§ **Records from a data collection**
************

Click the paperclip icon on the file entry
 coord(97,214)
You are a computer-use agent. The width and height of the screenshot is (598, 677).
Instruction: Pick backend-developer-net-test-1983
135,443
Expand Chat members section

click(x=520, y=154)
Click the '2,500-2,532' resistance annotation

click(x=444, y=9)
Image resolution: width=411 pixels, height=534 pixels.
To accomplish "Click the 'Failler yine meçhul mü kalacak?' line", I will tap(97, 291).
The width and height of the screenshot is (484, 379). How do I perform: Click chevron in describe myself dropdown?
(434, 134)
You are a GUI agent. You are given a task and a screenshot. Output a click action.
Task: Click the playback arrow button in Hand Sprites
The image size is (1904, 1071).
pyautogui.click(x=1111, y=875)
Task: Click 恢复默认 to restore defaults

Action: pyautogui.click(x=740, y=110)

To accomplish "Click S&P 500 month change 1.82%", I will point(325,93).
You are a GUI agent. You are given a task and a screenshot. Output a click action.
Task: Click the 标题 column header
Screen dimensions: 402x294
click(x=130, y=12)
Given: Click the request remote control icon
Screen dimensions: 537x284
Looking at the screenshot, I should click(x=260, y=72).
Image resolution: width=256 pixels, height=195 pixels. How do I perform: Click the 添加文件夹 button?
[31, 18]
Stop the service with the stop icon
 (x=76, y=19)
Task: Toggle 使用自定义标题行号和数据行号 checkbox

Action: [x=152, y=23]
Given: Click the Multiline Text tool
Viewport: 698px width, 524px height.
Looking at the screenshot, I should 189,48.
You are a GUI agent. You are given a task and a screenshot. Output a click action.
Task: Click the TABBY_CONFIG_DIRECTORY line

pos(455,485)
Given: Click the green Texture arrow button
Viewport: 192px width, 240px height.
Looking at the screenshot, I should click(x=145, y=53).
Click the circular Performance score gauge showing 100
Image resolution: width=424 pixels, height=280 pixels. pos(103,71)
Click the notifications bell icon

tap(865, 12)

************

§ **WHAT IS BEING ASKED**
Give back the data above word for word.

§ **RESPONSE**
Click the paperclip icon on the file entry
 coord(97,214)
You are a computer-use agent. The width and height of the screenshot is (598, 677).
Instruction: Pick backend-developer-net-test-1983
135,443
Expand Chat members section

click(x=520, y=154)
Click the '2,500-2,532' resistance annotation

click(x=444, y=9)
Image resolution: width=411 pixels, height=534 pixels.
To accomplish "Click the 'Failler yine meçhul mü kalacak?' line", I will tap(97, 291).
The width and height of the screenshot is (484, 379). How do I perform: Click chevron in describe myself dropdown?
(434, 134)
You are a GUI agent. You are given a task and a screenshot. Output a click action.
Task: Click the playback arrow button in Hand Sprites
The image size is (1904, 1071).
pyautogui.click(x=1111, y=875)
Task: Click 恢复默认 to restore defaults

Action: pyautogui.click(x=740, y=110)

To accomplish "Click S&P 500 month change 1.82%", I will point(325,93).
You are a GUI agent. You are given a task and a screenshot. Output a click action.
Task: Click the 标题 column header
Screen dimensions: 402x294
click(x=130, y=12)
Given: Click the request remote control icon
Screen dimensions: 537x284
Looking at the screenshot, I should click(x=260, y=72).
Image resolution: width=256 pixels, height=195 pixels. How do I perform: Click the 添加文件夹 button?
[31, 18]
Stop the service with the stop icon
 (x=76, y=19)
Task: Toggle 使用自定义标题行号和数据行号 checkbox

Action: [x=152, y=23]
Given: Click the Multiline Text tool
Viewport: 698px width, 524px height.
Looking at the screenshot, I should 189,48.
You are a GUI agent. You are given a task and a screenshot. Output a click action.
Task: Click the TABBY_CONFIG_DIRECTORY line

pos(455,485)
Given: Click the green Texture arrow button
Viewport: 192px width, 240px height.
Looking at the screenshot, I should click(x=145, y=53).
Click the circular Performance score gauge showing 100
Image resolution: width=424 pixels, height=280 pixels. pos(103,71)
Click the notifications bell icon

tap(865, 12)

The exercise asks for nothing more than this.